**Description of the task**
In the entries that follow, find the line containing "Open Visual Studio"; from there, copy every line exactly through the line containing "Task: Click the highest".

Stored records:
====
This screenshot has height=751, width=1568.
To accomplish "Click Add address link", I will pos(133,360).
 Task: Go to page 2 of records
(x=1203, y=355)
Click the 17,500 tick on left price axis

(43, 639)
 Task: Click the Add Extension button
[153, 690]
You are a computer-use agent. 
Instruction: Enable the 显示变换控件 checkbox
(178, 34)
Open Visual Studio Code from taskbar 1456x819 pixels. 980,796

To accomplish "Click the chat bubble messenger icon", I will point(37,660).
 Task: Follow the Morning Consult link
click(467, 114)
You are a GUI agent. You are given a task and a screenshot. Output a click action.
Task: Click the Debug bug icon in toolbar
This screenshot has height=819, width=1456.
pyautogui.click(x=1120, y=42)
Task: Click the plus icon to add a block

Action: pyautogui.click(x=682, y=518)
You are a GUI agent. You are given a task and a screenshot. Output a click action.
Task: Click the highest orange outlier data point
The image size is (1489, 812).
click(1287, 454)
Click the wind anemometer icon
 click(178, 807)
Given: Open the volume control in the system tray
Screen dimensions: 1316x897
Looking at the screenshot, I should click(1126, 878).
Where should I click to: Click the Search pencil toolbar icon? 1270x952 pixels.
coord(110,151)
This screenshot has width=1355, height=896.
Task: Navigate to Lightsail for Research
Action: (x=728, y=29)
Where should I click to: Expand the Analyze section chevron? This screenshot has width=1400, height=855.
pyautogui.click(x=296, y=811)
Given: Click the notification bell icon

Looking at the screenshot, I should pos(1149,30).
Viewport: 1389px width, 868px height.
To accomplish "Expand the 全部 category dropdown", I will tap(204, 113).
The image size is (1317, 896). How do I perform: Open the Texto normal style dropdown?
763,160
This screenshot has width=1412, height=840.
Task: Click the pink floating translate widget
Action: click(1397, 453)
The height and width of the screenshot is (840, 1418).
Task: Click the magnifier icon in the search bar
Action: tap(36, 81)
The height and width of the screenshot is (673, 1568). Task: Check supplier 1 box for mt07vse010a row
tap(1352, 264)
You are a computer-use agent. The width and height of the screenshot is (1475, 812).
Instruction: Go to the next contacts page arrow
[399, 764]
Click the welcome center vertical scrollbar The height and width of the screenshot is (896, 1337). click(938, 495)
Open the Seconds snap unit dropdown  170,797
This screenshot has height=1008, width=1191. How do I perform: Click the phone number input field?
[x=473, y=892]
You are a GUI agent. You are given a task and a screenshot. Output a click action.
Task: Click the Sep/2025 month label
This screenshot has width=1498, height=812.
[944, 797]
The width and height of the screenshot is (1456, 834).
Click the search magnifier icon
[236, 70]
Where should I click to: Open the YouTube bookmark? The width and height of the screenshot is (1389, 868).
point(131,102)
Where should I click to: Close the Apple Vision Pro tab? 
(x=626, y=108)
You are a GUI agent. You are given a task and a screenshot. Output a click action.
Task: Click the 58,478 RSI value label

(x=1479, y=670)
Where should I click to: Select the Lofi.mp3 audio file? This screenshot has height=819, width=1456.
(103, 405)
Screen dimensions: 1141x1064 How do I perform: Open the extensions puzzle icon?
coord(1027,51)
====
**Output for this task**
Open Visual Studio Code from taskbar 1456x819 pixels. 980,796

To accomplish "Click the chat bubble messenger icon", I will point(37,660).
 Task: Follow the Morning Consult link
click(467, 114)
You are a GUI agent. You are given a task and a screenshot. Output a click action.
Task: Click the Debug bug icon in toolbar
This screenshot has height=819, width=1456.
pyautogui.click(x=1120, y=42)
Task: Click the plus icon to add a block

Action: pyautogui.click(x=682, y=518)
You are a GUI agent. You are given a task and a screenshot. Output a click action.
Task: Click the highest orange outlier data point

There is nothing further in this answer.